I don't think you should worry about detecting when a point is on the surface exactly, because code that depends on that is bound to be very brittle.

This looks to be a popular reference:

http://www.ecse.rpi.edu/~wrf/Research/Short_Notes/pnpoly.html#3D Polygons

If the polygon is closed, you can just project it onto a plane.

I think he is asking about polyhedra, not polygons. I'm not sure how much of that page will help. What I suggested is the 3D version of the section "Inclusion Testing by Subtended Angles".

EDIT: I see there is a section "Testing Point Inclusion in a Polyhedron" at the end, but it doesn't seem very informative.

This looks to be a popular reference:

http://www.ecse.rpi.edu/~wrf/Research/Short_Notes/pnpoly.html#3D Polygons

If the polygon is closed, you can just project it onto a plane.

I think he is asking about polyhedra, not polygons. I'm not sure how much of that page will help. What I suggested is the 3D version of the section "Inclusion Testing by Subtended Angles".
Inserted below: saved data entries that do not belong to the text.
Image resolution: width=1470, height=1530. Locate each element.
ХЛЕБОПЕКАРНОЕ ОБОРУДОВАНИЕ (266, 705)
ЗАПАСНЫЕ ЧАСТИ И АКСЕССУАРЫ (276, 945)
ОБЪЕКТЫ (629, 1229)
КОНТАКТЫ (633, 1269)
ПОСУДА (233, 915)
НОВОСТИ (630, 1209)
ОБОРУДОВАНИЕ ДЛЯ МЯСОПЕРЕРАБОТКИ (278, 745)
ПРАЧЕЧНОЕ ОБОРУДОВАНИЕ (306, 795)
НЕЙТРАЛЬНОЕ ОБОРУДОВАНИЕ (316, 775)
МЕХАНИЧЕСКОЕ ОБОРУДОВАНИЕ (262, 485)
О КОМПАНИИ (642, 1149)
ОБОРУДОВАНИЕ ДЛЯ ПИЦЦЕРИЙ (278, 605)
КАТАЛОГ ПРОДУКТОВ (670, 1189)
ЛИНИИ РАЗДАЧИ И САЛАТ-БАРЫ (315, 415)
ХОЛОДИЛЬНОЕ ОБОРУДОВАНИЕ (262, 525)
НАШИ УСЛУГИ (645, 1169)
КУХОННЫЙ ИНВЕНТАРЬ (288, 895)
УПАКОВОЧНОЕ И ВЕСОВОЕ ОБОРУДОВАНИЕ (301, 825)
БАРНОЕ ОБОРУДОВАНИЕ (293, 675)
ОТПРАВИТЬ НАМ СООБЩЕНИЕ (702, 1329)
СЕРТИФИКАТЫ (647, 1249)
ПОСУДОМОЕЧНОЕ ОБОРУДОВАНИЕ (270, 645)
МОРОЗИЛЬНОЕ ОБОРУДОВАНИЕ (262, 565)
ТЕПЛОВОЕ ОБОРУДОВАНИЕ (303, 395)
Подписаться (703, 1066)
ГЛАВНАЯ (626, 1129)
EDIT: I see there is a section "Testing Point Inclusion in a Polyhedron" at the end, but it doesn't seem very informative.

I saw that after posting.

Glass_Knife, yes I'm talking about 3D shapes, and they may also be concave.

Alvaro, it follows all the rules you specified about triangles, edges, etc. But how can I check if it's a multiple of 4pi? Wouldn't a round-off error cause it to never be exact (especially since pi isn't rational).
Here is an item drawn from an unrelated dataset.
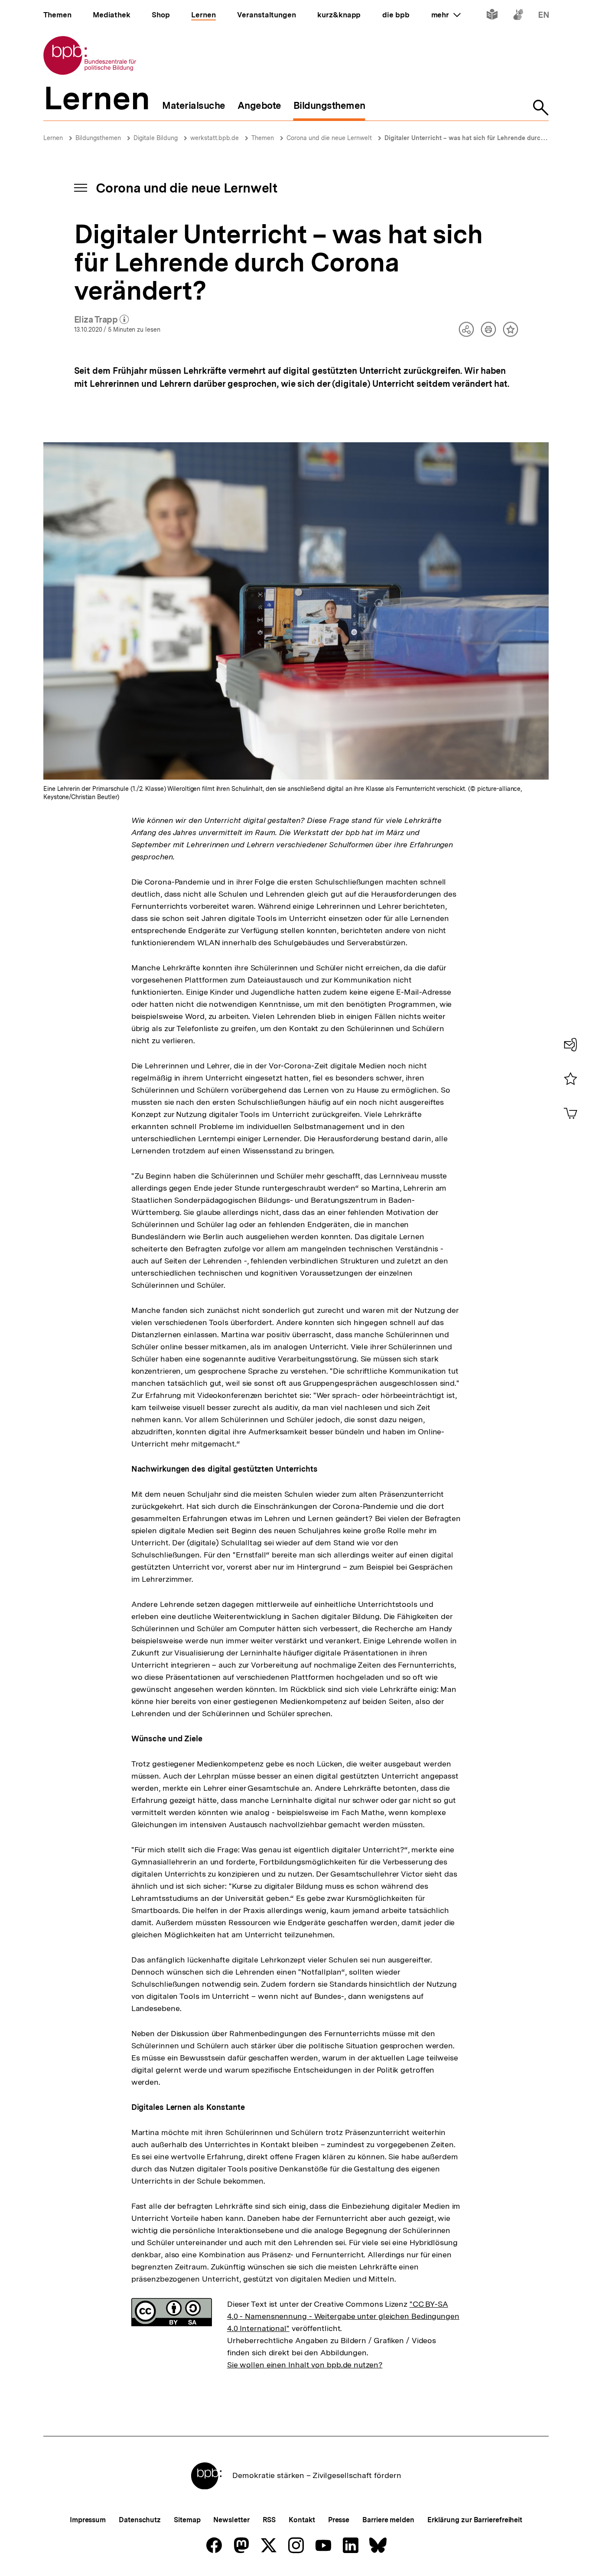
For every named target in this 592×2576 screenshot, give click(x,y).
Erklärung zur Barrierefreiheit (474, 2520)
But now that I think about it, it seems like any time the point is outside, the sum of all solid angles would be 0, and whenever it's inside, the sum would be 4pi, but not any arbitrary multiple, just 4pi, right? How could it be a different number than that?

Edit: I may have misinterpreted what you said. To clarify, did you mean it's always a multiple of 4pi, and more specifically, always 0 if outside and always 4pi if inside, and never any other number than those two?

P.S.: I also just realized, would it create a problem if the point is exactly on the surface? Because whatever polygon it's on, how would it know whether to count the angle positively or negatively? In any case, I guess the angle would always be half the sphere, right?

Sorry, one more thing: do you happen to have a proof of this? I absolutely never trust any math formula until I know exactly how and why it works the way it does.

Depending on the orientation, the result could be -4*pi.

If the point is exactly on the surface, I think you'll end up trying to compute 0/0 or something. I don't have time to think about it carefully right now, sorry.

You could also do points in BSP tree. This works because the construction of a plane-BSP tree in and of itself constructs a valid convex decomposition. You can query a point against the tree for inclusion. Conceptually this is very similar to a ray test.

The problem with ray tests is you have to be very careful about how you form the test. You should ensure that you share calculations across triangles (somehow). This makes it such that if a ray pierces very near to an edge shared by two triangles, the result is always TRUE/FALSE or FALSE/TRUE. There can also be issues with a ray hitting very near to a vertex. These numeric problems can be difficult to deal with.

If you have vertices as you seem to imply, you probably have normals. Just look at the normal. If not, then look up 'left turns' to find how to do it the hard way.